Contributing to macro_data Package¶
This guide explains how to contribute to the macro_data package, which handles data preprocessing, harmonization, and initialization for the macroeconomic simulation framework.
Package Overview¶
The macro_data package transforms raw economic data from various sources into standardized formats that the macromodel package can use for simulations.

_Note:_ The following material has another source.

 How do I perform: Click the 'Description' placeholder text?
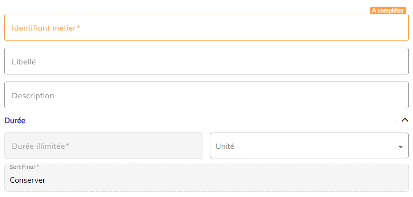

It follows a specific architecture pattern focused on data readers, processing modules, and synthetic country generation.
macro_data Architecture Flow¶
The macro_data package follows a clear pattern:
Key Insight: Readers provide high-level methods to access complex data (like reader.get_quarterly_gdp(country, year, quarter)), and processing modules use readers through the from_readers class method pattern to extract and harmonize data from multiple sources.
Directory Structure¶
macro_data/
├── readers/ # Data source interfaces
│ ├── economic_data/ # Economic indicators
│ ├── emissions/ # Environmental data
│ ├── population_data/ # Demographics
│ └── default_readers.py # DataReaders container
├── processing/ # Data transformation modules
│ ├── synthetic_country.py # Country-level aggregation
│ ├── synthetic_banks/ # Bank agent generation
│ ├── synthetic_firms/ # Firm agent generation
│ └── synthetic_*/ # Other synthetic components
├── configuration/ # Configuration classes
└── data_wrapper.py # Main orchestration class
Adding New Data Sources¶
When adding a new data source (e.g., methane emissions data), follow these steps:
1. Create a Reader Class¶
All data sources must have a corresponding reader class in the macro_data/readers/ directory. Readers provide high-level methods that abstract away data complexity.
Directory structure for readers:
macro_data/readers/
├── economic_data/ # Economic indicators (GDP, inflation, etc.)
├── emissions/ # Environmental data (CO2, methane, etc.)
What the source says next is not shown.